Frank Rustemeyer: Das ist nur mit einer systematisch angelegten Strategie möglich, die zunächst Fragen beantwortet wie: An welchen Stellen setze ich IT überhaupt ein? Wie kommuniziert die einzelne Anwendung, wie arbeitet sie? Wie erkenne ich einen laufenden Angriff, und welche Möglichkeiten zum Eingreifen habe ich?
 

Wie sieht so eine systematische Gegenstrategie aus?

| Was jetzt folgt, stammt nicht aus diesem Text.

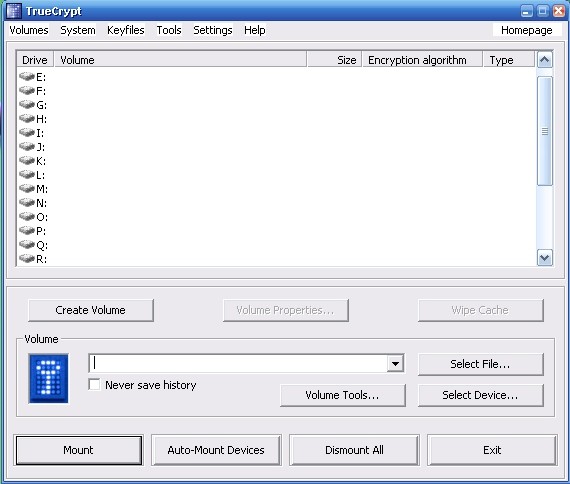Click Select File... button
This screenshot has height=484, width=570.
pos(481,364)
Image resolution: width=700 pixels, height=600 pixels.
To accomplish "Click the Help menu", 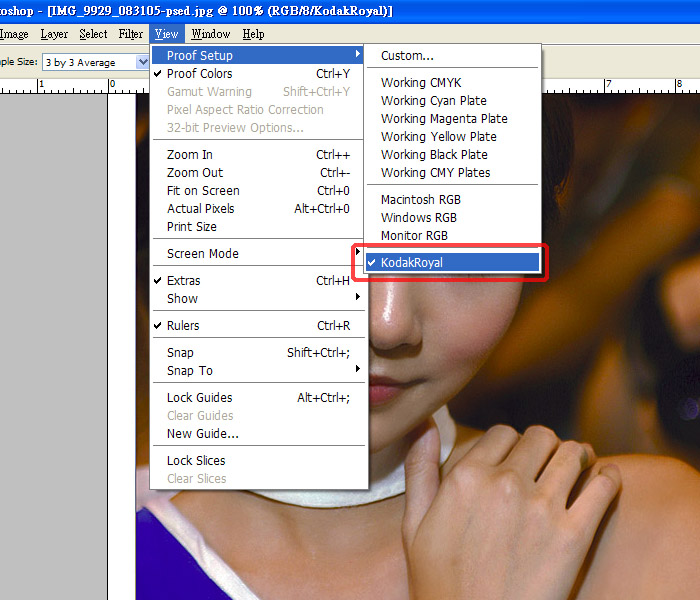I will pos(254,34).
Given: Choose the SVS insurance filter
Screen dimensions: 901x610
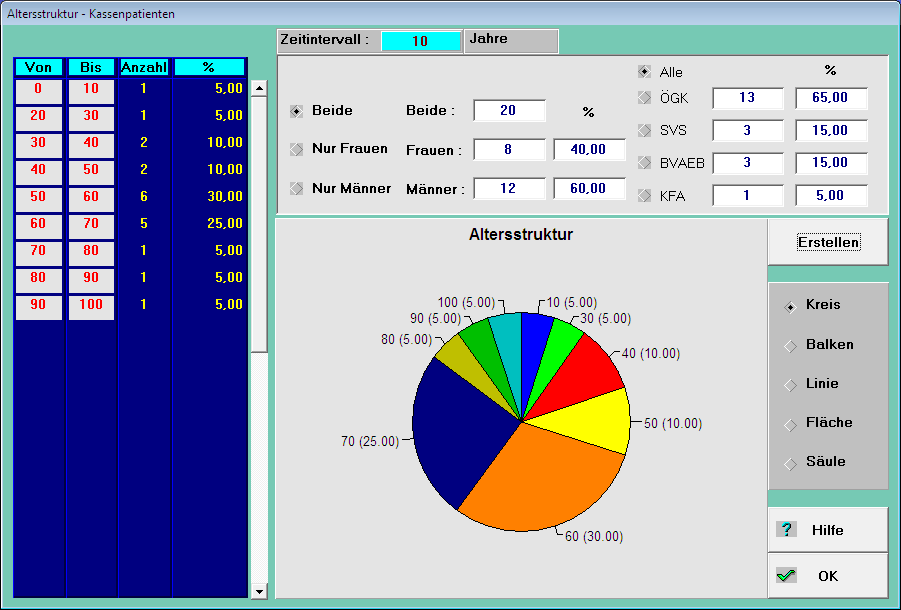Looking at the screenshot, I should 644,130.
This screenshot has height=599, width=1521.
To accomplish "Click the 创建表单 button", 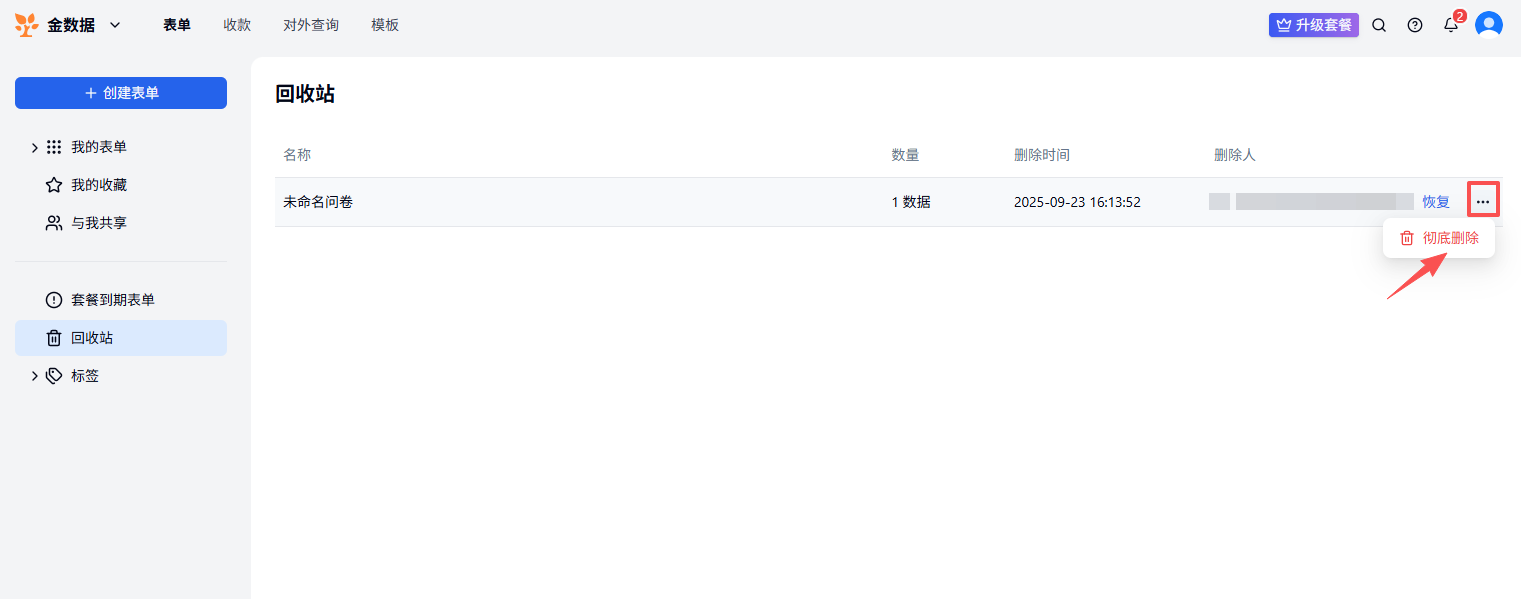I will [121, 93].
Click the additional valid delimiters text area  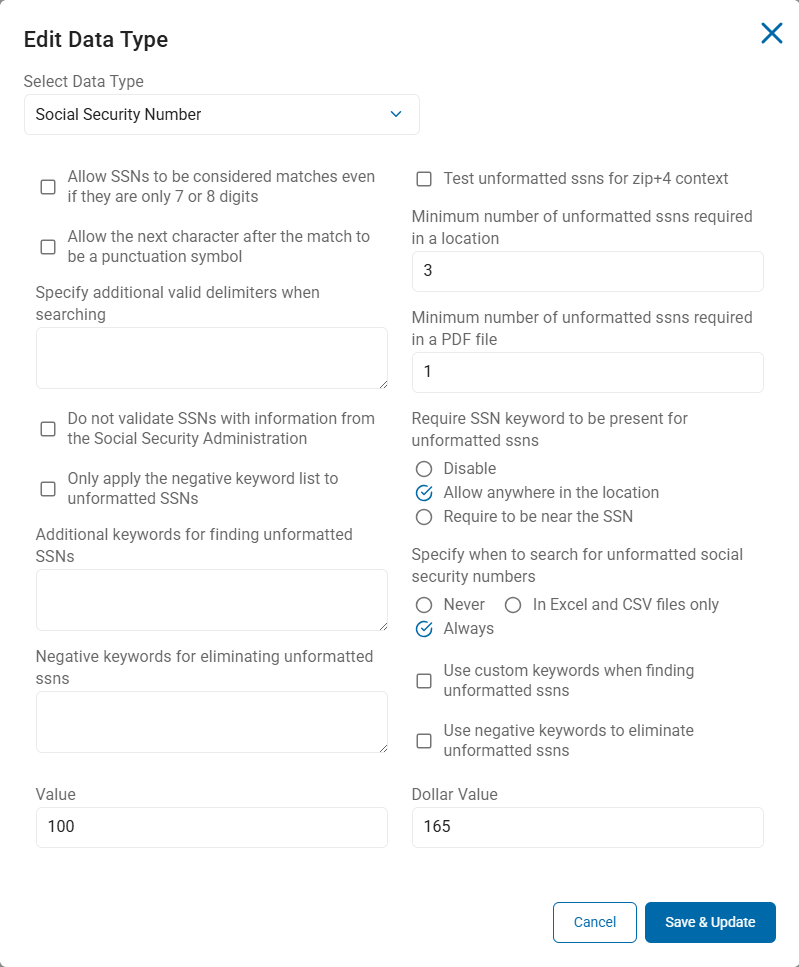click(x=212, y=358)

Frank Rustemeyer: Sie besteht natürlich aus technischen Maßnahmen, aber auch aus organisatorischen Regeln und Richtlinien. Alle Anwender müssen genau wissen, was sie dürfen und was nicht und in welchen Fällen sofort die IT-Abteilung informiert werden muss. Diese Schulung ist die größte Herausforderung.
 

Landläufig heißt es immer, dass derzeit insbesondere durch die verstärkte Homeoffice-Nutzung die Gefahr für die IT-Systeme wächst. Ist dem so?

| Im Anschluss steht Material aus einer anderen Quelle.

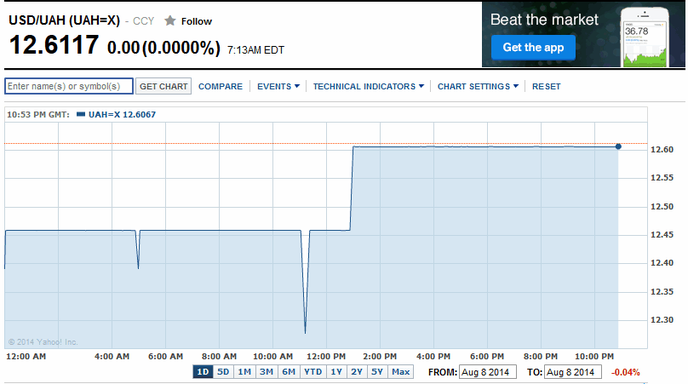
Task: Switch to the 5D time range
Action: (x=223, y=372)
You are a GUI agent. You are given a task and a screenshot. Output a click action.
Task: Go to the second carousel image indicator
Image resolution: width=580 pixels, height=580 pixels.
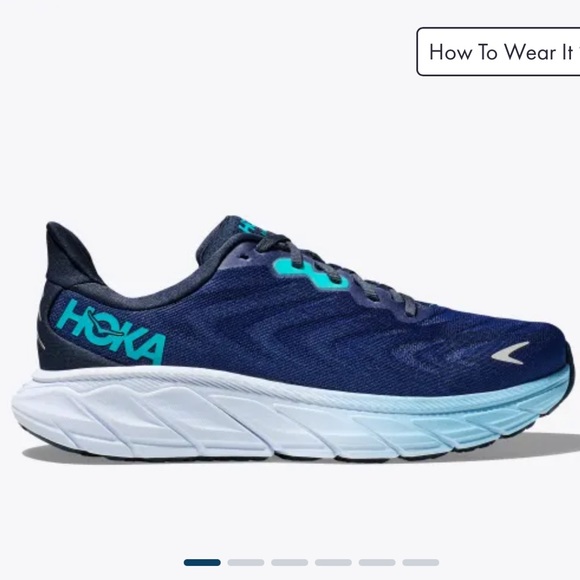[x=246, y=563]
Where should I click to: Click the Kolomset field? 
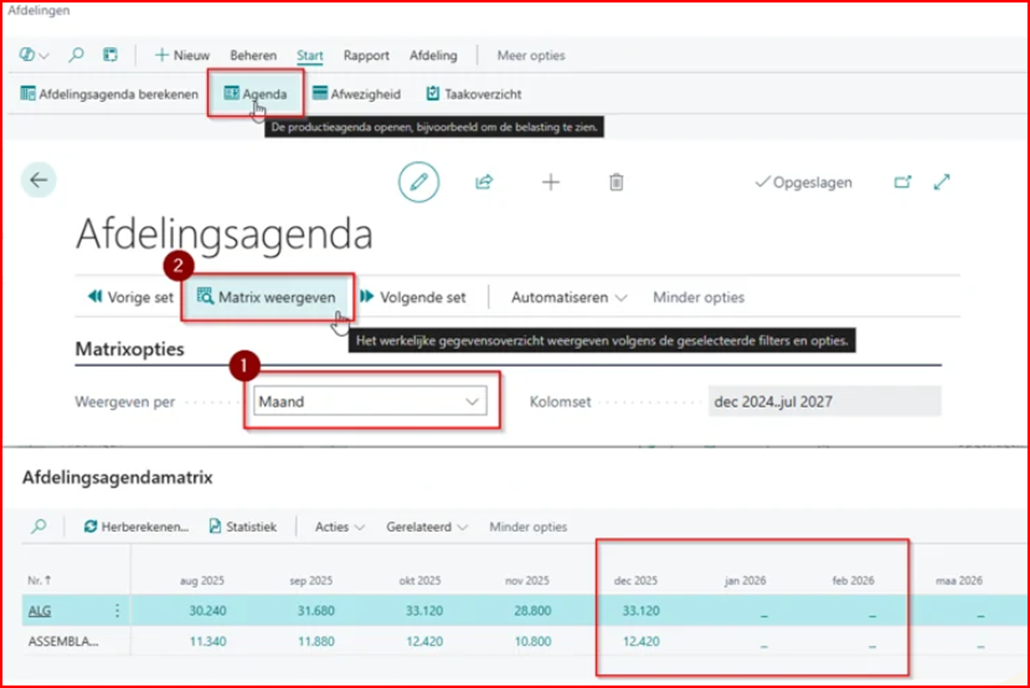click(823, 402)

Frank Rustemeyer: Homeoffice ist mit der richtigen Technologie durchaus sicher zu gestalten. Aber auch hier gilt die Frage: Gehe ich systematisch und planvoll an das Thema heran oder schaffe ich einfach schnell irgendeine Lösung? In vielen Fällen ist sehr schnell und plötzlich eine Homeoffice-Lösung notwendig geworden, die nicht adäquat abgesichert war. Wir haben da erschreckende Dinge erlebt, zum Beispiel offen ins Netz gestellte E-Mail-Server.

Außerdem ist natürlich die Frage, mit welchen Geräten die Mitarbeitenden im Homeoffice arbeiten. Nutzen sie vom Unternehmen zur Verfügung gestellte Hard- und Software oder arbeiten sie mit dem Privat-PC? In letzterem Fall ist die Gefahr, dass darauf schon ein Virus lauert, natürlich größer. Immer wieder zeigt sich: IT-Sicherheit ist eine Management-Aufgabe. Die Qualität des IT-Sicherheitsmanagements korreliert mit dem Schutzniveau.

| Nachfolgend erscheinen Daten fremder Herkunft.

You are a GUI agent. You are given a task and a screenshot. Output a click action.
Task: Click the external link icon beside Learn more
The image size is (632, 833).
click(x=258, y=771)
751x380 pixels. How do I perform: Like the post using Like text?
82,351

Die Fragen stellte Thorsten Engelhardt aus der Unternehmenskommunikation.
thorsten.engelhardt@ecclesia.de
 


CyRis-Module

Der systematische Aufbau von IT-Sicherheitsstrukturen beginnt bei einem Basischeck als Einstieg und Orientierung. Das, so schildert Frank Rustemeyer, ist wie ein Gang mit der Wärmebildkamera durch ein Haus. Dabei wird ermittelt, wie das IT-System aufgestellt ist und wo Handlungsbedarf besteht.

Die Frage: Wie soll die IT-Sicherheit künftig aussehen? wird dann mit der Erarbeitung einer CyRis-Leitlinie beantwortet. Am Ende steht ein Papier, das Aussagen dazu trifft, wie in dem einzelnen Unternehmen oder der Organisation IT-Sicherheit gelebt werden soll. Das ist die Basis für den Einstieg in ein Informationssicherheits-Management-System (ISMS).
 

Die weitere Ausgestaltung kann aus verschiedenen Modulen zusammengestellt werden und hängt von der konkreten Situation ab.

 


 

Frank Rustemeyer, Jahrgang 1970, ist bei HiSolutions als Chief Operations Officer (COO) des Geschäftsbereiches Security Consulting verantwortlich für die übergreifende Steuerung und Weiterentwicklung der operativen Geschäftstätigkeit. Er überwacht und gestaltet in dieser Funktion die Leistungsprozesse und koordiniert Aktivitäten über die einzelnen Beraterteams hinaus. Er verfügt über langjährige Erfahrung im Security Consulting und hat Lehraufträge an der TU Berlin und der Frankfurt School of Management and Finance.